→ **Dataset entries**:
::::

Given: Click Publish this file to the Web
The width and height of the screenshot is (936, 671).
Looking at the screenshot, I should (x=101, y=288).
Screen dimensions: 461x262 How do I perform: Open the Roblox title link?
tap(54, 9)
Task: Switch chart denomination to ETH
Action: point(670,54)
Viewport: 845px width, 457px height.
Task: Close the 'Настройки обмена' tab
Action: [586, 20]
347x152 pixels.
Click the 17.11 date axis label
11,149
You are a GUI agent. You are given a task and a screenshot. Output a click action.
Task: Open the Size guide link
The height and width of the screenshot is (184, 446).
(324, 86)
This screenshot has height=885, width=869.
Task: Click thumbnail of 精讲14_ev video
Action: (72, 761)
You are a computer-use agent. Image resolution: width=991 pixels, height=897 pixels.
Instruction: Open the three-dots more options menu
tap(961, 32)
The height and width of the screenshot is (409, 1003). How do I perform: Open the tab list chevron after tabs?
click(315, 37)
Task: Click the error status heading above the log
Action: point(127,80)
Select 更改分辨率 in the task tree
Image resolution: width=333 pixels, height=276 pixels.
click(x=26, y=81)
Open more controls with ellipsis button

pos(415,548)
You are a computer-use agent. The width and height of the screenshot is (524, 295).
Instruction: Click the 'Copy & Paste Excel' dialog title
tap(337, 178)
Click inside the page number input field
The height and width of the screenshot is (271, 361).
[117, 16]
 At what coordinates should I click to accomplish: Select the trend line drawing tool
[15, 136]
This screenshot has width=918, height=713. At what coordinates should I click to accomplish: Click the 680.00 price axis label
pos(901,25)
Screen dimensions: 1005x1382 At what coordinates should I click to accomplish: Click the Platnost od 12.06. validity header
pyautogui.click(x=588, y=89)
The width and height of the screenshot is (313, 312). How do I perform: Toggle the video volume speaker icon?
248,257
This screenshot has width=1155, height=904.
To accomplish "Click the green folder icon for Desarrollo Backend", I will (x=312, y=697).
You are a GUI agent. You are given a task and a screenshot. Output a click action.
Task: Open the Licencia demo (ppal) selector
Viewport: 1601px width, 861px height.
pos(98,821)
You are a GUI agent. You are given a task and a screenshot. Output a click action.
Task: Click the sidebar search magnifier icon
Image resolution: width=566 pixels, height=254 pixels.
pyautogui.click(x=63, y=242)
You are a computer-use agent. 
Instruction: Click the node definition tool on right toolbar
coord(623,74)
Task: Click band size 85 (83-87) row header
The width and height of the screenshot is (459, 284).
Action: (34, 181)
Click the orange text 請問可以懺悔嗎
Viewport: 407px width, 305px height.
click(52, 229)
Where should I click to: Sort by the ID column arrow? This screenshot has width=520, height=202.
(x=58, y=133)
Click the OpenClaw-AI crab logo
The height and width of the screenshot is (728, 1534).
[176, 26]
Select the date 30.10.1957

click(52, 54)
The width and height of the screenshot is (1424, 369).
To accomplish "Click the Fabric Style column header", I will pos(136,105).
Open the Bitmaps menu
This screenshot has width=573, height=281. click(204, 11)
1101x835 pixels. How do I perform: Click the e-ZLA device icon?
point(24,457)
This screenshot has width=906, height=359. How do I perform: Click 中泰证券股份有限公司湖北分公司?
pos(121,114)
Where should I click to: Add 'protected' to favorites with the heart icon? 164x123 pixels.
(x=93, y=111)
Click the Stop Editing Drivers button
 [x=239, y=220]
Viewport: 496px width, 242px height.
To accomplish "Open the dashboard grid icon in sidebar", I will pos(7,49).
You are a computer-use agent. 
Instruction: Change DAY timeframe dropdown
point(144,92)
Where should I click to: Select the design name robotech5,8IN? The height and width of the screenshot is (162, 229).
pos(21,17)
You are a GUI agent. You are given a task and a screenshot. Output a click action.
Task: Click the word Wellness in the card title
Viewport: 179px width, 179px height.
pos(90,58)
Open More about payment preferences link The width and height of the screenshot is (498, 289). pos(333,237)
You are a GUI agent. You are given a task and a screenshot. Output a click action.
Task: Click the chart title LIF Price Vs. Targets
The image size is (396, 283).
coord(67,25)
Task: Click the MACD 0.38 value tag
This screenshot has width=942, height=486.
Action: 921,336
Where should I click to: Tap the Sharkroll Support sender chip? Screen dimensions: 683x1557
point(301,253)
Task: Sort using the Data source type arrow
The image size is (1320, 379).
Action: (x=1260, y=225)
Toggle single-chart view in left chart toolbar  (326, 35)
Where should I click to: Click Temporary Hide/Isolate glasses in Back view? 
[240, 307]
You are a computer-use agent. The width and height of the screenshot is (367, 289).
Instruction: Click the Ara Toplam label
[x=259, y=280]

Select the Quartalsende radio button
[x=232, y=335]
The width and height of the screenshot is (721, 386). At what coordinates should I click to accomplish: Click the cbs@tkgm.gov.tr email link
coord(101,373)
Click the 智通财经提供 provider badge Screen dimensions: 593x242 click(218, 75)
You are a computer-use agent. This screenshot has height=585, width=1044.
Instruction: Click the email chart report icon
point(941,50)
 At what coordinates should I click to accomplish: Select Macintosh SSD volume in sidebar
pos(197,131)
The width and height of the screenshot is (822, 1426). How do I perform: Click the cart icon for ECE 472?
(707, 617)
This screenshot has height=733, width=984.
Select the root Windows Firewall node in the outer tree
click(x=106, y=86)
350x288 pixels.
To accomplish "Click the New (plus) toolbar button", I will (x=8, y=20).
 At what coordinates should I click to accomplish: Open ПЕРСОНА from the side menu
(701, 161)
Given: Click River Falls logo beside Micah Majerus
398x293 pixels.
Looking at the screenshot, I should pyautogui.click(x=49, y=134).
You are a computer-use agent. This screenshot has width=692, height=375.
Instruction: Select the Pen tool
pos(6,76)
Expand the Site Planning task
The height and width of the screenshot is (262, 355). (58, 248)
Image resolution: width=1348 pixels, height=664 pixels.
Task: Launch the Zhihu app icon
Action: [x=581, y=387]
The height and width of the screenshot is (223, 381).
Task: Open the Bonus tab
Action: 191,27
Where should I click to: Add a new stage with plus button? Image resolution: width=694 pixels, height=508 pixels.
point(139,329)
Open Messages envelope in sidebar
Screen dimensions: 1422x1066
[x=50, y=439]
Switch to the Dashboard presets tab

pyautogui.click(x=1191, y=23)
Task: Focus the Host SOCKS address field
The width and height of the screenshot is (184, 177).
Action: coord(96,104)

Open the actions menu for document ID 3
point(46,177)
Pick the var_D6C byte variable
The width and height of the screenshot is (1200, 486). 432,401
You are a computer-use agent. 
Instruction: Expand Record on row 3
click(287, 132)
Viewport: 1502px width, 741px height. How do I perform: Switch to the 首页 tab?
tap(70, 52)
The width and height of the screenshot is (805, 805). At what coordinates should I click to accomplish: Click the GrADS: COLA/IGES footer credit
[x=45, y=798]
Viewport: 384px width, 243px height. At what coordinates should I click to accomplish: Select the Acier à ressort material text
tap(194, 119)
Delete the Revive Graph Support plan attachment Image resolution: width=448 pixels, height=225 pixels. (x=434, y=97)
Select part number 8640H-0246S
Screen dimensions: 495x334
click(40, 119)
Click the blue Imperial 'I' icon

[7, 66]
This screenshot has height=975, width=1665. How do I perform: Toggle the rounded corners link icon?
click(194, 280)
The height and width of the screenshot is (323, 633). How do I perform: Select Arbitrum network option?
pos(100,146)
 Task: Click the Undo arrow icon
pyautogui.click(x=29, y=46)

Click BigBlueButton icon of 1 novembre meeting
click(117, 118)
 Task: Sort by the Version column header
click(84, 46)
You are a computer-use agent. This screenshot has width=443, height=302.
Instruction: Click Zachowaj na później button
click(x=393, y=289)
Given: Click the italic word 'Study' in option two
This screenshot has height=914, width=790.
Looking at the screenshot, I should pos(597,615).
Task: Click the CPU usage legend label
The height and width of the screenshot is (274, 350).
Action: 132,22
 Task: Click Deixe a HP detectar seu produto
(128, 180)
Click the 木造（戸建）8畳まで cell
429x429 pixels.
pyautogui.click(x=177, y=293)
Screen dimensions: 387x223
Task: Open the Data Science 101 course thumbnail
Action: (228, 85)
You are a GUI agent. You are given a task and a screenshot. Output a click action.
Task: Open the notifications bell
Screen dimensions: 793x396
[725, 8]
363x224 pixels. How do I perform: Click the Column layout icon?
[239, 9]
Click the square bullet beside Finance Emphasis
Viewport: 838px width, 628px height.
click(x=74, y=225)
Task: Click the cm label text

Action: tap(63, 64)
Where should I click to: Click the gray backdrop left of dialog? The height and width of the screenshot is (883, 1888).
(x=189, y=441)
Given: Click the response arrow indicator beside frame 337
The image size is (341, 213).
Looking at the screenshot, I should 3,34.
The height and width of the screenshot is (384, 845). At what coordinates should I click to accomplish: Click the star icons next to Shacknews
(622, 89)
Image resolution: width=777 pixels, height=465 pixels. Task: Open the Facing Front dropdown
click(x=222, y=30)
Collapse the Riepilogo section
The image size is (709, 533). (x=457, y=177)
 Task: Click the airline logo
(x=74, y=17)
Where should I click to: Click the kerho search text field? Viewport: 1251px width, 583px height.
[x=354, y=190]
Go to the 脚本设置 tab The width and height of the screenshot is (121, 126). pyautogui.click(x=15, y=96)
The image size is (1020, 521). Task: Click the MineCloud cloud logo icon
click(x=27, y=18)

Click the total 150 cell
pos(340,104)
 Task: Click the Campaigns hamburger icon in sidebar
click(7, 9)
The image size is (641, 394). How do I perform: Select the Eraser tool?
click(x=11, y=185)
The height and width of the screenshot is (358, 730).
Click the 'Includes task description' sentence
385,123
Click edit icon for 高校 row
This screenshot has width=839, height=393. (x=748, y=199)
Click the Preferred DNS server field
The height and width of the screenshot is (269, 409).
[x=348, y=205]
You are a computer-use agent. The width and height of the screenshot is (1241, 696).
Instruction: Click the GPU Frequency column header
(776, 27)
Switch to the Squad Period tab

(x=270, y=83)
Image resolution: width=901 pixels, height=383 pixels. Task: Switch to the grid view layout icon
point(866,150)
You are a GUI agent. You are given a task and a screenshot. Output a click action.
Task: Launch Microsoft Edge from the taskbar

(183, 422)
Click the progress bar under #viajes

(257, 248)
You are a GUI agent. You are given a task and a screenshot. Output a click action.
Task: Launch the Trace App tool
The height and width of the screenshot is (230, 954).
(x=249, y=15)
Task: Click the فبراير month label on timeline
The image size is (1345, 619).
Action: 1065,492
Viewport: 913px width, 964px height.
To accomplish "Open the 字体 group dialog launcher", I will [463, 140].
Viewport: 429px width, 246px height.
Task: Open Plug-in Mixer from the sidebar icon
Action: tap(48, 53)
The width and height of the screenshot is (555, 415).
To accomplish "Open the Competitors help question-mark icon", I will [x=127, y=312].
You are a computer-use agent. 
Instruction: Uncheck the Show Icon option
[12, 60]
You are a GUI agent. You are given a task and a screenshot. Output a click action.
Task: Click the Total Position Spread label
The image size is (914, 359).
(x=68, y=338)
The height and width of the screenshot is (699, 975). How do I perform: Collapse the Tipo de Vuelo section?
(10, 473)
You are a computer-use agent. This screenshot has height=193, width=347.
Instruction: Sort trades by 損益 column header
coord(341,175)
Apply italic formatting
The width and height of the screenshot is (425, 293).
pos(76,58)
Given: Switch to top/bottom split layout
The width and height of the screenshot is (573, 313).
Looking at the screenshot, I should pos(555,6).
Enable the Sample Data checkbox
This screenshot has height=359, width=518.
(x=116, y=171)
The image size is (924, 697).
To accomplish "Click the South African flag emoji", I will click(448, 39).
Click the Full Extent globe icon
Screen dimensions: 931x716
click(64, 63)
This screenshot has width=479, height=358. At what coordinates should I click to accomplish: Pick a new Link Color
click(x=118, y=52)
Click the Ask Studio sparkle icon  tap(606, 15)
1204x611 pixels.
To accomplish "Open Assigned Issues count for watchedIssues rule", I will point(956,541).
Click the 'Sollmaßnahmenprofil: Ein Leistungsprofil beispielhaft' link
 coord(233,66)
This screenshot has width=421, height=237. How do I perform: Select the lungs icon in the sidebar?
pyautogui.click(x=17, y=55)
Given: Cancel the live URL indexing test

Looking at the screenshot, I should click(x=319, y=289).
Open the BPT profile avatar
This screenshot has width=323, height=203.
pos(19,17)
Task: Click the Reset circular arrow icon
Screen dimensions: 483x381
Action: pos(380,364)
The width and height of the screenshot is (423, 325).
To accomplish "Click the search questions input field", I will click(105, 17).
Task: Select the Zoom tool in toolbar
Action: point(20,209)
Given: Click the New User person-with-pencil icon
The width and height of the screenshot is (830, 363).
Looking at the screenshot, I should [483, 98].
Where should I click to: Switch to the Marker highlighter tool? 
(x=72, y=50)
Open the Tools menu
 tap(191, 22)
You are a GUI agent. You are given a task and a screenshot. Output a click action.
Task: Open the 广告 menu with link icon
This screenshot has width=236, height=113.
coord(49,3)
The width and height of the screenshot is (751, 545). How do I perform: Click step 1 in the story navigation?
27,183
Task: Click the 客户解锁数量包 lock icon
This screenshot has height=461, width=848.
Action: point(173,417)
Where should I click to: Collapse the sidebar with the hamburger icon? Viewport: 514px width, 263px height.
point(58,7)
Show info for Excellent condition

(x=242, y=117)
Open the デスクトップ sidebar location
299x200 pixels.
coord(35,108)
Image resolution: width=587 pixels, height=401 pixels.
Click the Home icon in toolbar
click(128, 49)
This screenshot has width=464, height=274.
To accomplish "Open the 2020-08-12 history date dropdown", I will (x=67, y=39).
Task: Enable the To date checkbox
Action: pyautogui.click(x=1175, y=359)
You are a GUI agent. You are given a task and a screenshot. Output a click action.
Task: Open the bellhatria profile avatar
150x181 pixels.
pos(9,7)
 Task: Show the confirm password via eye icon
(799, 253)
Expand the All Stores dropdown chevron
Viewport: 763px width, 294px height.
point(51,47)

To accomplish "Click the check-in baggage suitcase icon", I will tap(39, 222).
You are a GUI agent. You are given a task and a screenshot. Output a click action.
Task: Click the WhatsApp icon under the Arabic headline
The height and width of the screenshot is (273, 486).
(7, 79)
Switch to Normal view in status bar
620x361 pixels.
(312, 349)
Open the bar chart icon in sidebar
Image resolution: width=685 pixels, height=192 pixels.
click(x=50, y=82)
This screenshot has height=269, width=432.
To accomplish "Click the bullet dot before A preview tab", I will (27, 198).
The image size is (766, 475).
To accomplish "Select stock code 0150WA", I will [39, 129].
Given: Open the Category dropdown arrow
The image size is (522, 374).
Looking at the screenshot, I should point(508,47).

::::

→ **Instructions for the task**: Send back an exact copy of only the lines from the line with "Select the Quartalsende radio button" up to and including the line with "Task: Focus the Host SOCKS address field" in the data above.

→ **Reply**:
Select the Quartalsende radio button
[x=232, y=335]
The width and height of the screenshot is (721, 386). At what coordinates should I click to accomplish: Click the cbs@tkgm.gov.tr email link
coord(101,373)
Click the 智通财经提供 provider badge Screen dimensions: 593x242 click(218, 75)
You are a computer-use agent. This screenshot has height=585, width=1044.
Instruction: Click the email chart report icon
point(941,50)
 At what coordinates should I click to accomplish: Select Macintosh SSD volume in sidebar
pos(197,131)
The width and height of the screenshot is (822, 1426). How do I perform: Click the cart icon for ECE 472?
(707, 617)
This screenshot has height=733, width=984.
Select the root Windows Firewall node in the outer tree
click(x=106, y=86)
350x288 pixels.
To accomplish "Click the New (plus) toolbar button", I will (x=8, y=20).
 At what coordinates should I click to accomplish: Open ПЕРСОНА from the side menu
(701, 161)
Given: Click River Falls logo beside Micah Majerus
398x293 pixels.
Looking at the screenshot, I should pyautogui.click(x=49, y=134).
You are a computer-use agent. This screenshot has width=692, height=375.
Instruction: Select the Pen tool
pos(6,76)
Expand the Site Planning task
The height and width of the screenshot is (262, 355). (58, 248)
Image resolution: width=1348 pixels, height=664 pixels.
Task: Launch the Zhihu app icon
Action: [x=581, y=387]
The height and width of the screenshot is (223, 381).
Task: Open the Bonus tab
Action: 191,27
Where should I click to: Add a new stage with plus button? Image resolution: width=694 pixels, height=508 pixels.
point(139,329)
Open Messages envelope in sidebar
Screen dimensions: 1422x1066
[x=50, y=439]
Switch to the Dashboard presets tab

pyautogui.click(x=1191, y=23)
Task: Focus the Host SOCKS address field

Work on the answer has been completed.